なおニュースキャスターは少年・少女の非行化を謳っています。
ぱっと見れば、赤い色10・20代のいわゆる若者世代の比率が大きいように見えますね。
しかし、他は10年区切りなのに、なんで10代20代だけ20年分あるのか
逆に作り方によってはこう作れます。
今後は、まるで結論が逆転してしまいそうなグラフが出来てしまいました。
これが情報処理能力の差になります。
数値は同じなので「同じ情報資料(ソース)」を用いています。
しかしながら、情報処理によっては「全く別の情報(結論)」が生み出されます。
これがニュースなどの「情報化されたものはアテにならない」理由です。
上の例で言えば、情報資料はどこか警視庁あたりから取ってきたとして信用できるものとしましょう。

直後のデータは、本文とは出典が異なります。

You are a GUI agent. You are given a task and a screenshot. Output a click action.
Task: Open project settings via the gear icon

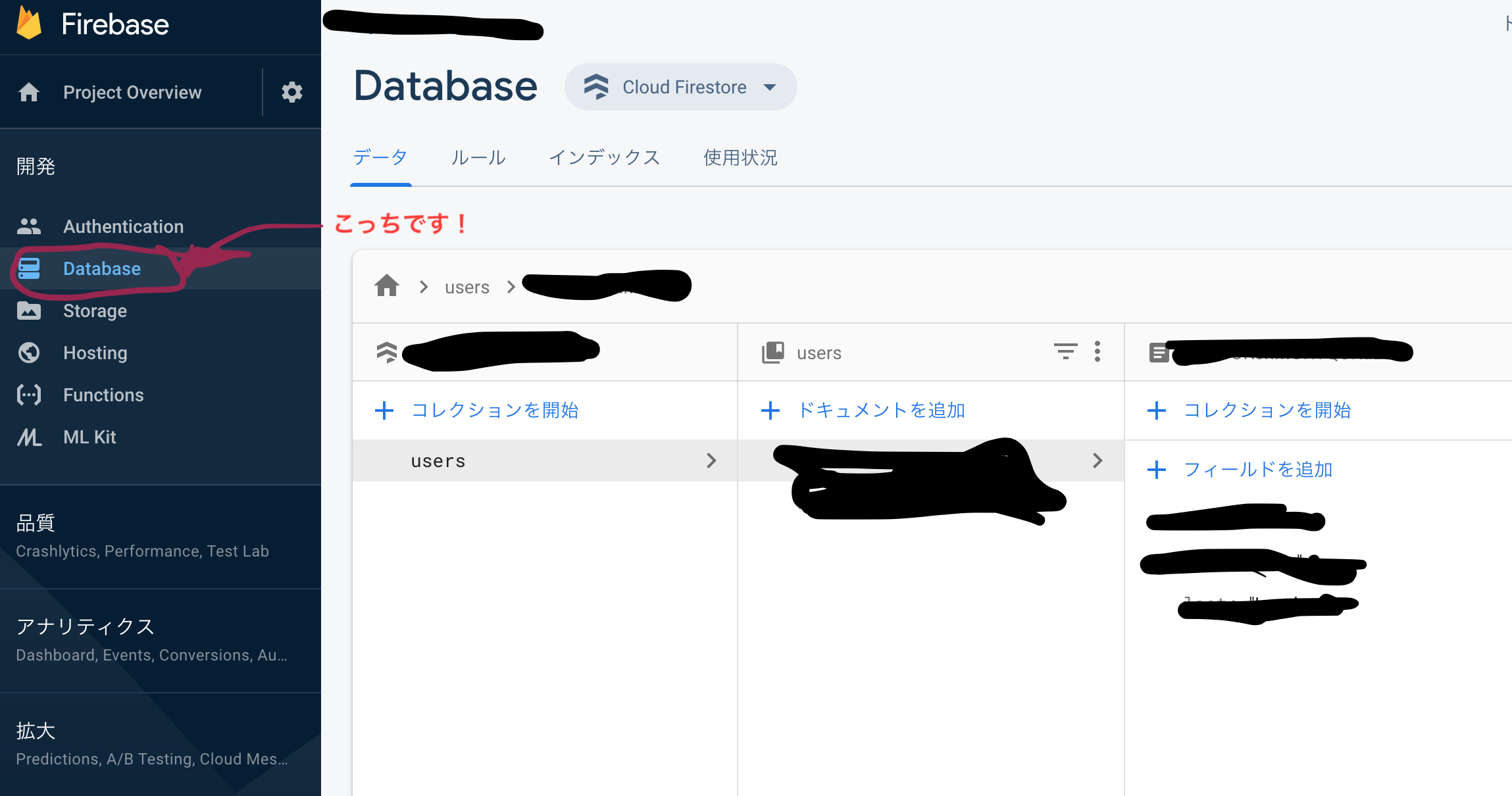point(292,92)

では情報処理能力はどうか?というと極めて低いと言わざるを得ません。
また若者の犯罪率は年々低下傾向になるという公的機関の見識と逆を行ってるので
確信犯ということです。
情報を流す人間には目的があります、確信犯的にミスリードしているということは
それをして得をする(利益)を得る人がいるということです。
そうすれば、以後、そのマスコミの裏に何があるかというのは想像しやすくなります。
さて軍事的には、そもそも情報資料すら精査しなければならないのでこんな簡単にはいきません。
陽動・偽騙という戦術行為があるように、見たままの情報資料すら疑わなければなりませんからね。
少なくとも詐欺などに引っかからないためにも、情報処理能力を身に付けることはとても大事です。